Rifaiyye, Bedeviyye ve Sadiyye tarikatlarında siyah, kırmızı beyaz ve yeşil renklerden kuşak (şed) bağlanmaktadır. Bedeviyyeninki kırmızıdır.

Şemle, deve yününden mamul edilen kırmızı renkte bir kumaştır. Başa sarıldığından imame adı da verilmiştir.

Sancak, kırmızı zemin üzerine etrafı yeşil kenarlı ve çerçerevelidir. Örtü zemini kırmızı olup sancak üzerine çeşitli ayeti kerime ve hadisi şerifler yazılıdır.

Bedevi tacı şerifi on iki dilimlidir. Pamuktan mamul edilip, kubbesi kırmızı çuhadandır. Kubbenin üzerinde aynı kumaştan ismi nebiye işaret eden bir düğme bulunur. Tacı üzerine yine kırmızı renkli bir destar sarılır.

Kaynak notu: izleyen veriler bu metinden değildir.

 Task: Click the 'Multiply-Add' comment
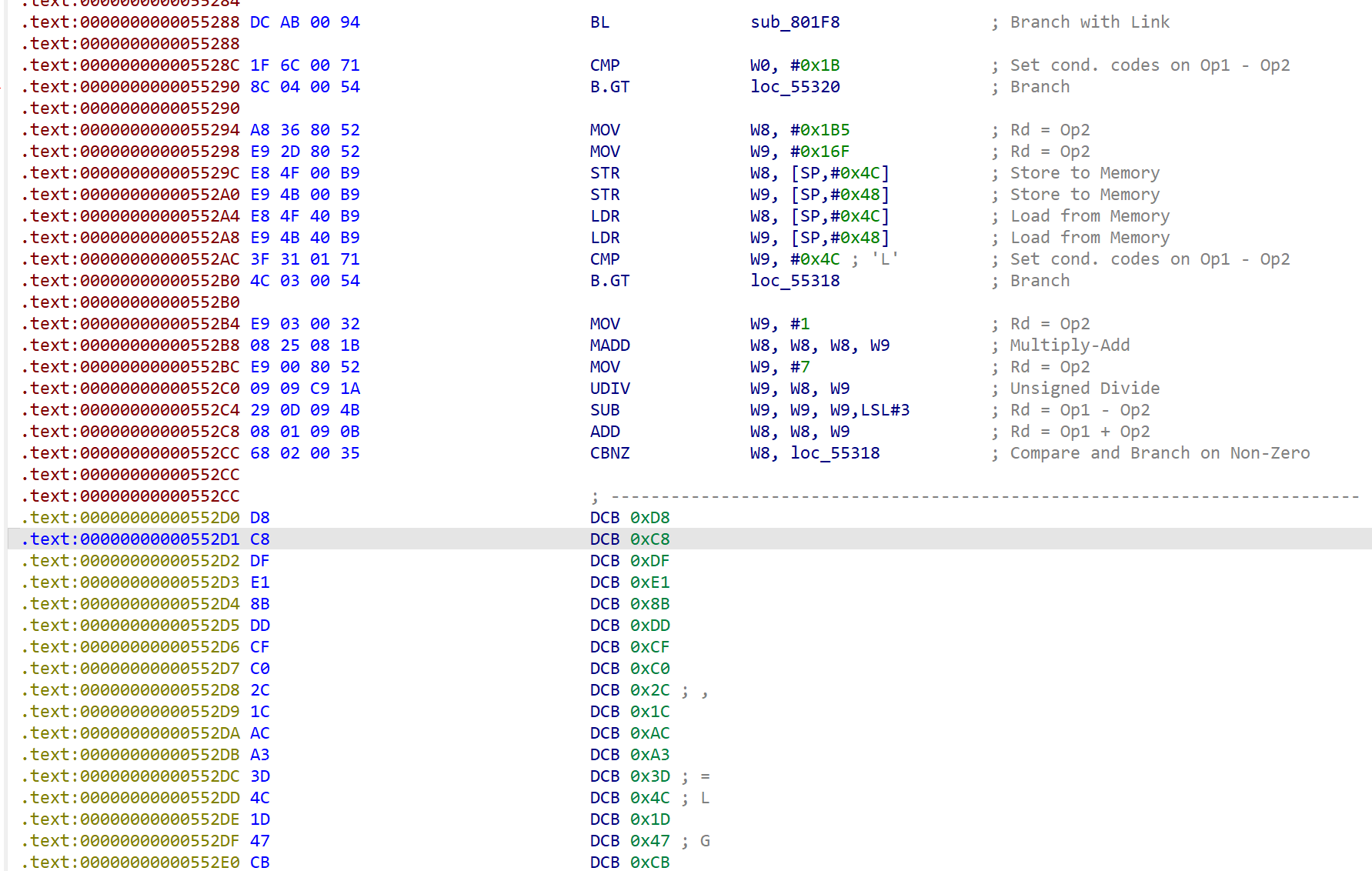1070,345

Tığ-ı bend, yünden mamul bir ipliktir. Derviş kefene sarılırken şeyhi tarafından boğazına bağlanır ve ihvanın huzurunda üç Fatiha-i Şerif ile üç ukde yani düğüm bağlanır.
Birinci düğüm Hakk ile birliğine, ikinci düğüm Peygamber Efendimiz’in nübüvvetine, üçüncü düğüm Hz. Ali’nin velayetine dikkat çekilir.

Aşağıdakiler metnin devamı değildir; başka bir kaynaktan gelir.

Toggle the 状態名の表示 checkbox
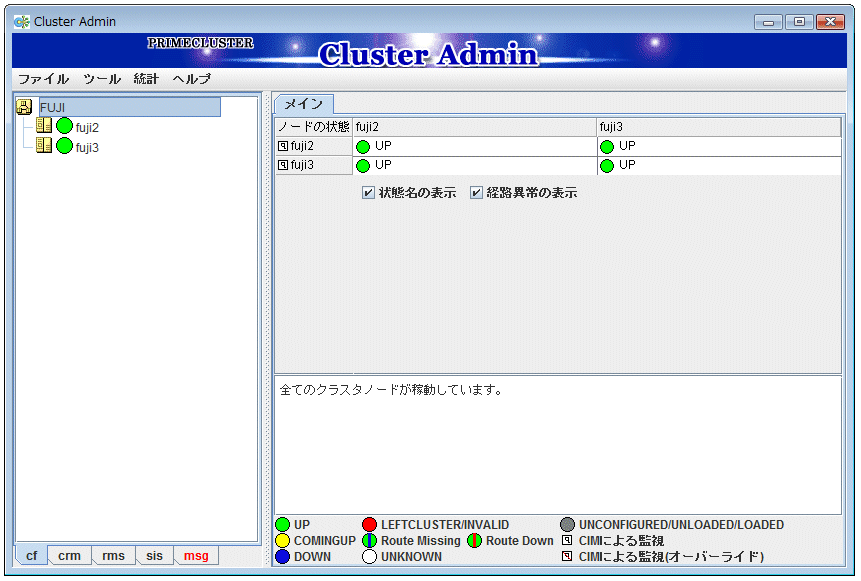Screen dimensions: 861x581 [368, 193]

Bedevi tekkelerinde mihrabın sol tarafında bulunan Bedevi sancağındaki arapça yazıda “ Hz. Peygamber buyurdu ki: Ebu Bekir ve Ömer bendendir, başımdaki gözlerim gibidir, Osman b. Affan ağzımdaki lisanım gibidir, Ali b. Ebu Talip bedenimdeki ruhum gibidir. Ali beşerin en hayırlısıdır. Kim bunu inkar ederse küfre girmiştir. Hayatımda ve vefatımda Ali benim halifemdir.” yazmaktadır.